Anti-tumor selectivity of a novel tubulin and HSP90 dual-targeting inhibitor in non-small cell lung cancer models.

Dose-limiting toxicity is a main road blocker for successful cancer chemotherapy. By phenotype screening, a novel chemical agent 2-(2-Chlorophenylimino)-5-(4-dimethylamino-benzylidene) thiazolidin-4-one (CDBT) was found to strongly inhibit the proliferation of non-small cell lung cancer (NSCLC) cells H460 and H322 while displaying no obvious toxicity to normal fast-dividing fibroblast cells NHFB and WI-38 at a concentration 100-fold higher than its EC50 to NSCLC cells.
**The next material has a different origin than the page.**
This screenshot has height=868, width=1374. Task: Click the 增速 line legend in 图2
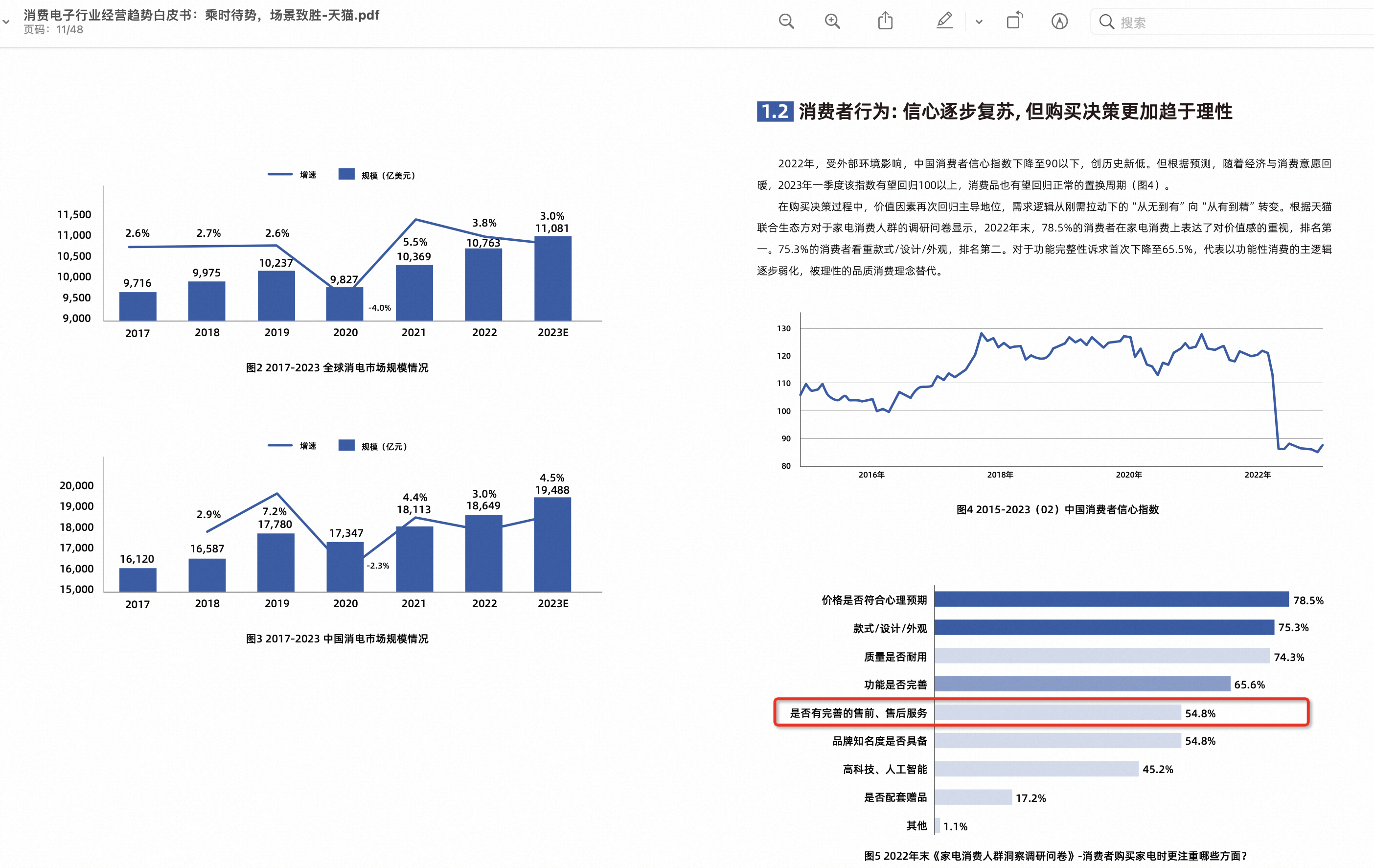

CDBT targets microtubule and heat shock protein 90 (HSP90) simultaneously with moderate affinities compared to microtubule targeting Colchicine and HSP90 inhibitor 17-dimethylaminoethylamino-17-demethoxygaldanamcyin (17-DMAG). CDBT blocks microtubule formation, decreases cancer-essential proteins CRAF-1, ERBB2 and phosphorylated AKT, and causes G2/M arrest and apoptosis. The moderate inhibitory effects of CDBT on targets require a higher cellular concentration of targets, a situation only exist in cancer cells. This accounts for its good cancer selectivity. Furthermore, CDBT effectively inhibits tumor growth by 62.4% relative to the vehicle control after i.p. administration at 30 mg/kg for 11 days while showing no toxicity to normal tissues in NSCLC H460 xenograft mouse model.